Copy each line of the entries that includes the word "computer".

(Stored items from a collection)
= Beginning of Section =
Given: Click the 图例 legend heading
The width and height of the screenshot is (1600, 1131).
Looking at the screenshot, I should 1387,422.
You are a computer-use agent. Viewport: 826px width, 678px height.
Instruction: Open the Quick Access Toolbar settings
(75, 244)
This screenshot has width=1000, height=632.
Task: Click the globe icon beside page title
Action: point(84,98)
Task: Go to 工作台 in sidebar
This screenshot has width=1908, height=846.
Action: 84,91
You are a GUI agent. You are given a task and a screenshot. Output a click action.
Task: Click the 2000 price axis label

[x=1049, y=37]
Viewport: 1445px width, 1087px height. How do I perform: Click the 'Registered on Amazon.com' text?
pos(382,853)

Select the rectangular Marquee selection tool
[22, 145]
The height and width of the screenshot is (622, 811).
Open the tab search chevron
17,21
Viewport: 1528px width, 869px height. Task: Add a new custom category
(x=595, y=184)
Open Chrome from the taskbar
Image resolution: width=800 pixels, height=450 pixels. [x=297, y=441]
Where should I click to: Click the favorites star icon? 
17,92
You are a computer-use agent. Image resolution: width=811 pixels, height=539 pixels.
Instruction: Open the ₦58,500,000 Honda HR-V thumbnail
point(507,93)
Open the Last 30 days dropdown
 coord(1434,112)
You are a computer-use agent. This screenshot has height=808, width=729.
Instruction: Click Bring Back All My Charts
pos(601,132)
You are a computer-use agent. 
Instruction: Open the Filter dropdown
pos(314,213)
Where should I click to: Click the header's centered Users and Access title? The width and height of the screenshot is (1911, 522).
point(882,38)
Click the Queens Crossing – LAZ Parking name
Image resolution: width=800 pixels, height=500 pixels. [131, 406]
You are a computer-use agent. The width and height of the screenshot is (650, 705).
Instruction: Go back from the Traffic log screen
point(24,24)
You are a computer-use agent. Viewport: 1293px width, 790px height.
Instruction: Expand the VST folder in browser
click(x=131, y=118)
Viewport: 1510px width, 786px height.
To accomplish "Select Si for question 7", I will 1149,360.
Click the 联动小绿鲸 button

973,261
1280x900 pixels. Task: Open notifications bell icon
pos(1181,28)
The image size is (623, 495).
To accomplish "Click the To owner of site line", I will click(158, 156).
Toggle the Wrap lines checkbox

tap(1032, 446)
= End of Section =
== RESPONSE TO THIS EXERCISE ==
You are a computer-use agent. Viewport: 826px width, 678px height.
You are a computer-use agent. Image resolution: width=811 pixels, height=539 pixels.
You are a computer-use agent. This screenshot has height=808, width=729.
You are a computer-use agent. 
You are a computer-use agent. The width and height of the screenshot is (650, 705).
You are a computer-use agent. Viewport: 1293px width, 790px height.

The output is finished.